--- START OF ARTICLE ---

File types notes

[last update: 06 Jan 2019]

text

notes clarifying plain text which is often mentioned in other notes…

Bits and Bytes

Bit = binary digit, i.e. 0 or 1. Byte = a grouping of 8 bits (normally) that are used together, which was historically just the right amount of data to encode text characters.

Hex = a convenient way to represent bytes as two hexadecimal digits, i.e. if you have groups of 4 bits, there is 16 possible combos from 0000 to 1111, represented in hexadecimal from 0 to F. Files can be opened in a “hex editor” to view the raw bytes represented as pairs of hexadecimal digits. For example, in UTF-8 A is 41 in hex, B is 42, Z is 5A, etc.

Text vs. Binary

Generally, there is a distinction between two broad types of computer files: text or binary.

Text files contain a series of bytes intended to represent text characters organized in lines (e.g. a, B, space, tab, line breaks, etc.). It can be opened with a text editor to see the characters.

Binary files contain bytes that are NOT character codes, data that is meant to be interpreted as something other than characters. It will require software (other than a text editor) that can correctly interpret the bytes. For example, a JPG image, MP3 sound file, or a ZIP compressed folder. A binary file can be represented in a text file by binary-to-text encoding standards, such as Base64, where the bytes are represented by text characters. The text will be gibberish of course, but can be converted back into the binary format to retrieve the original data.

Usually, when talking about text files, we mean plain text. It is defined by Unicode standard as:

“Plain text is a pure sequence of character codes; plain Unicode-encoded text is therefore a sequence of Unicode character codes.”

Plain text files are text files, i.e. contain only characters like a, 1, <, !, etc. Some characters might be “hidden” control characters, such as tabs and line breaks.

In some contexts you will hear a distinction between plain text and rich text, i.e. just the characters/words vs. text with information about the style/presentation (fonts, colors, sizing, etc). However, “rich text” is often written in plain text, e.g. HTML, LaTeX, Markdown, or XML. So in this distinction, hello world is plain text, but <h1>hello world</h1> is rich text written in plain text. On this blog I call text files “plain text”, and don’t use the distinction with “rich text” in this way.

Raster vs. Vector

There is a broad distinction between two types of image file types:

Raster image files contain data that describes the individual pixels that make up the image. This are often captured by a digital camera or scanner. Common formats include JPEG, PNG, TIFF, etc.

--- END OF ARTICLE ---

▶ [DO THIS]:
Answer these questions about the file types notes above.
1. In UTF-8, what hex value stands for the letter A?
2. Which binary-to-text encoding standard is given as an example?
3. What common raster image formats are listed?

--- START OF ENTRIES PROVIDED ---

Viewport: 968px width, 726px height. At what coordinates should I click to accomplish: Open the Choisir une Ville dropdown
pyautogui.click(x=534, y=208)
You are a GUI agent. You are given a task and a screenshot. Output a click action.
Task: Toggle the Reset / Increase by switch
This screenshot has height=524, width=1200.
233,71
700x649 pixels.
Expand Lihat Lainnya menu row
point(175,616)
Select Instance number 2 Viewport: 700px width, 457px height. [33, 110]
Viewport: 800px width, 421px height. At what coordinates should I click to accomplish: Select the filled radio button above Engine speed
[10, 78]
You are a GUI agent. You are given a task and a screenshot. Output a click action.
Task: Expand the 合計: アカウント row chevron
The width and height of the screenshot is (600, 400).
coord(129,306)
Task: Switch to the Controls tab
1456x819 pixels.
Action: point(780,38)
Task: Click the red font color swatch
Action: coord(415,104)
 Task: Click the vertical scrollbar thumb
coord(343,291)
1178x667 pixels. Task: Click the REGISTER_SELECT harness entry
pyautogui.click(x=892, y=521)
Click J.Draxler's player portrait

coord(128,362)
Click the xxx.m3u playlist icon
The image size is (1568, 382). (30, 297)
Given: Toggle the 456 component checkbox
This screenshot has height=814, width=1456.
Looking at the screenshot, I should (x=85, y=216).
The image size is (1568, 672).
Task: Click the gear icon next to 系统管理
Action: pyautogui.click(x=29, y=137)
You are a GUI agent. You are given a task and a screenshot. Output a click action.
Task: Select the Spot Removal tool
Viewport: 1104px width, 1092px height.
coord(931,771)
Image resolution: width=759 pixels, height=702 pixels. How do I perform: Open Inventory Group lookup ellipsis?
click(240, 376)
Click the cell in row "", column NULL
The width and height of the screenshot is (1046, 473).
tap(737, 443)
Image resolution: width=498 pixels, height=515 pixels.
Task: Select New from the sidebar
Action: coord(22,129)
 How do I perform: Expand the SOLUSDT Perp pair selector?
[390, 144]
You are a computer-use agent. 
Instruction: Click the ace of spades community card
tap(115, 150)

--- END OF ENTRIES PROVIDED ---

▶ [SOLUTION TO THE EXERCISE]:
1. 41
2. Base64
3. JPEG, PNG, and TIFF